Credit: Photokanok at FreeDigitalPhotos.net

Credit: Photokanok at FreeDigitalPhotos.net

I am popping up from my mountain of R01 drafts to bring attention to an important NIH news release. Yesterday, NIH announced it has devoted over $10 million in supplemental funding for 82 grantees to explore sex differences in their clinical and pre-clinical research.

The news release states, “These awards are the latest round of funding in a program described in a May 2014 Nature commentary by [Janine Austin Clayton, M.D., NIH associate director for women’s health research] and NIH Director Francis S. Collins, M.D., Ph.D. This commentary informed NIH grantees and other stakeholders of the agency’s intent to develop policies that will require applicants to address the influence of sex in the design and analysis of biomedical research with animals and cells.”

The news release states that the goal of the supplements is to serve as “…a catalyst for considering sex as a fundamental variable in research.”

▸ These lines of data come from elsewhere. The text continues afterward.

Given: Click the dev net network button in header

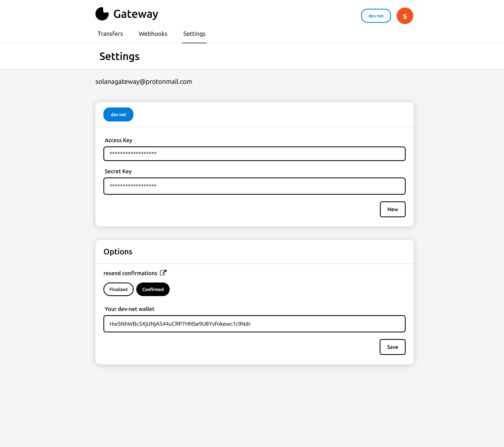Looking at the screenshot, I should click(376, 16).

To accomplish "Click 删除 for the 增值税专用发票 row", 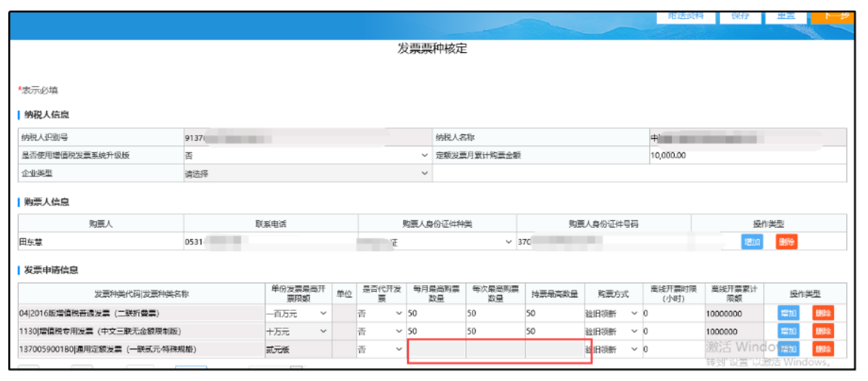I will [x=823, y=331].
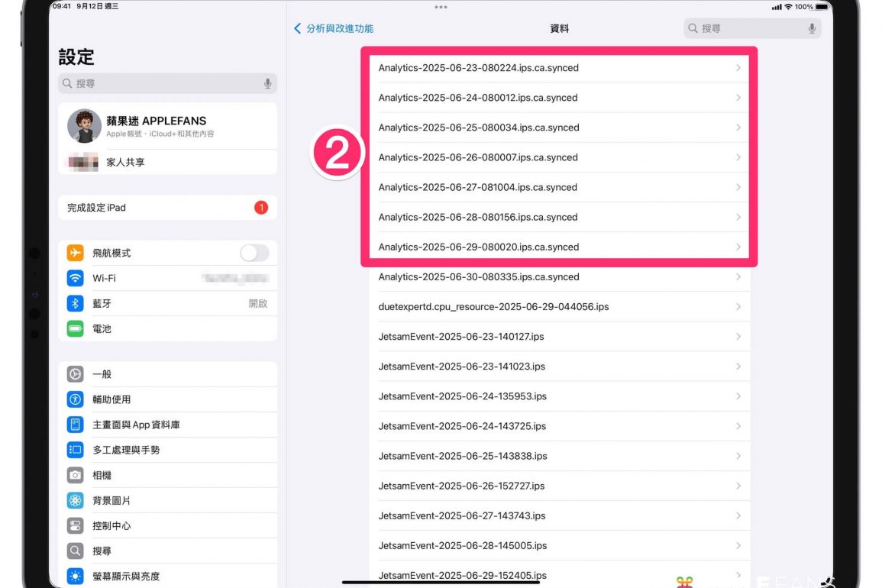
Task: Toggle the Airplane Mode switch
Action: point(254,253)
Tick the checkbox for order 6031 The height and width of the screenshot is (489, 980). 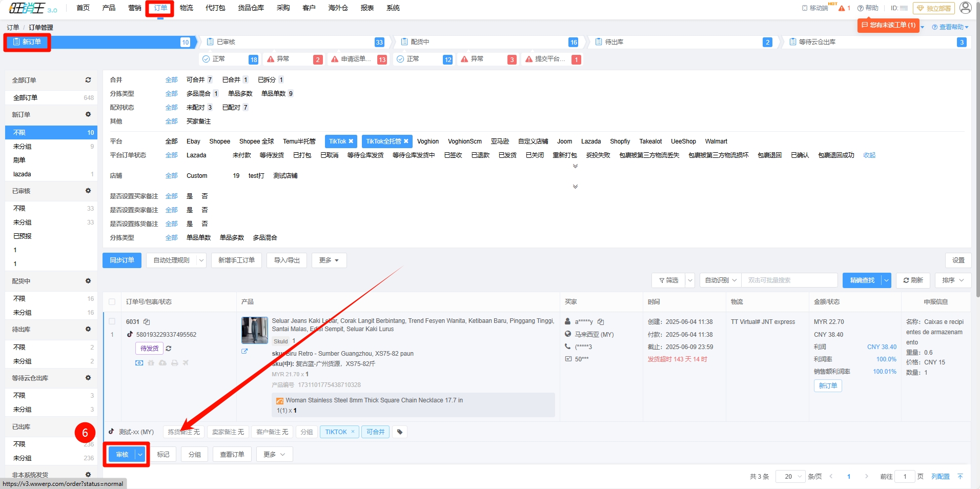pyautogui.click(x=112, y=321)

NIH began this program in FY13, initially funding 50 supplements ($4.6 million total.) The initiative has been led by the Office of Research on Women’s Health. Most of the NIH ICs have funded supplements since the inception of the program.

Historically, medical research has been conducted predominantly on white male subjects. NIH has made efforts to expand the scope of clinical research to include both sexes and to represent multiple races and ethnicities. Grantees who want to succeed in the NIH arena would be wise to incorporate such variables into current and future studies.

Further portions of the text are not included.